* Task statement:
Shown below are entries with pictures; the line with "Viewport: 1512px width, 788px" through the line with "Task: Check Reverse box for output 8" is the span to retype exactly, and the pictures stay out.

* Records provided:

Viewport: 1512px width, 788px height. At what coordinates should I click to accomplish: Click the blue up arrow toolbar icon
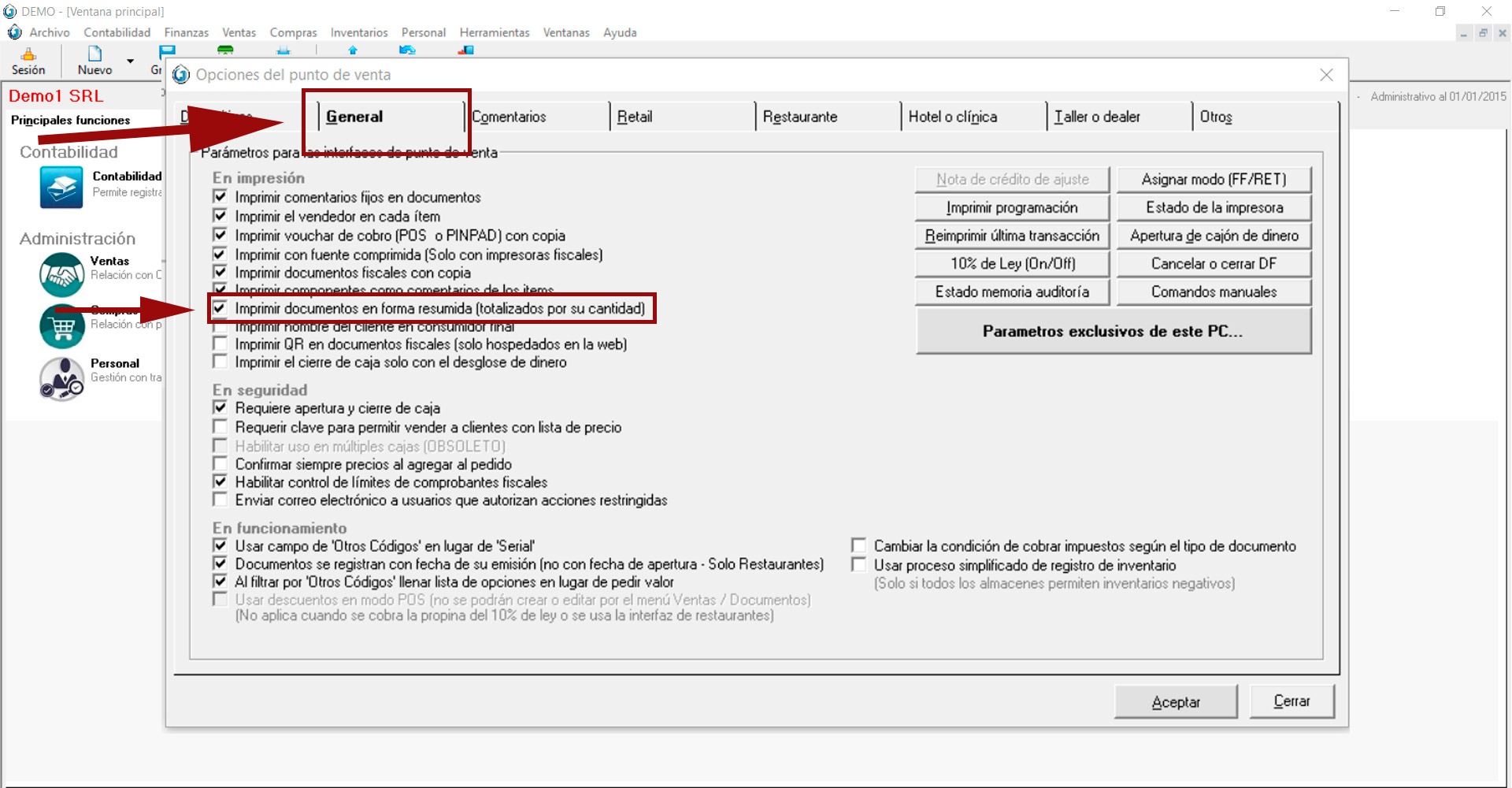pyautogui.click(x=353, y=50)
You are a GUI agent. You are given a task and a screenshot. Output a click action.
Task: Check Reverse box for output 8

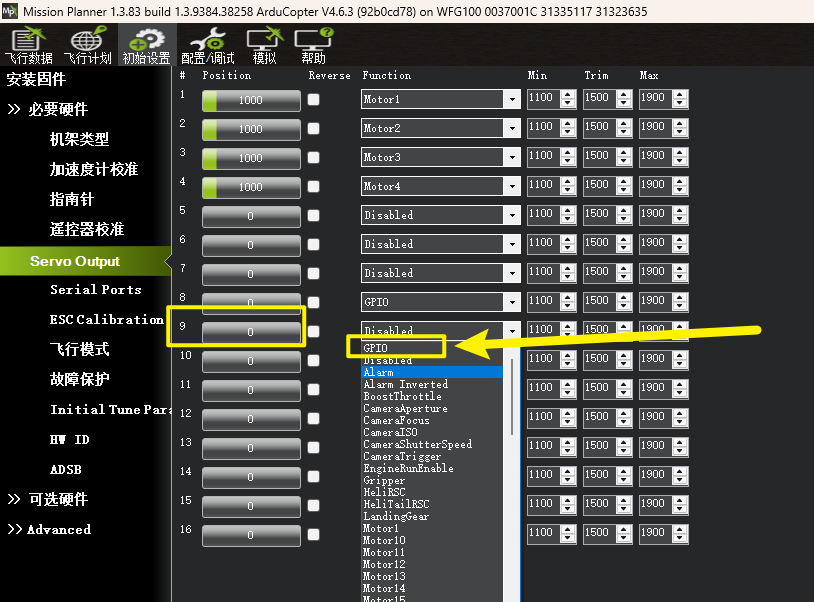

* * *

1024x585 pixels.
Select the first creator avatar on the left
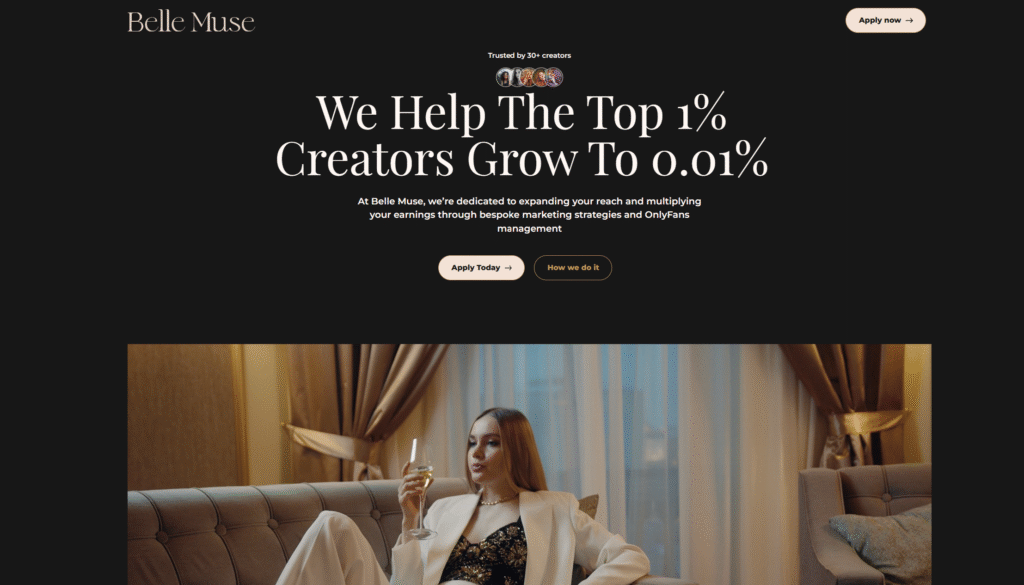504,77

* * *

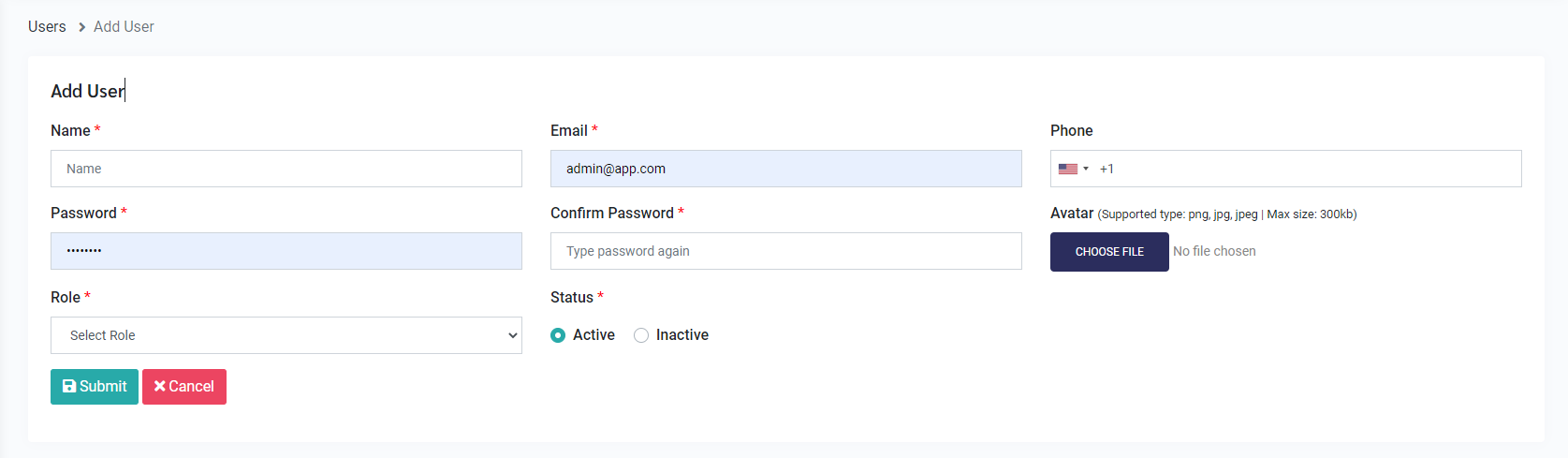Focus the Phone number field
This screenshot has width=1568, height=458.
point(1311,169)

* Exercise response:
Viewport: 1512px width, 788px height. At what coordinates should I click to accomplish: Click the blue up arrow toolbar icon
pyautogui.click(x=353, y=50)
You are a GUI agent. You are given a task and a screenshot. Output a click action.
Task: Check Reverse box for output 8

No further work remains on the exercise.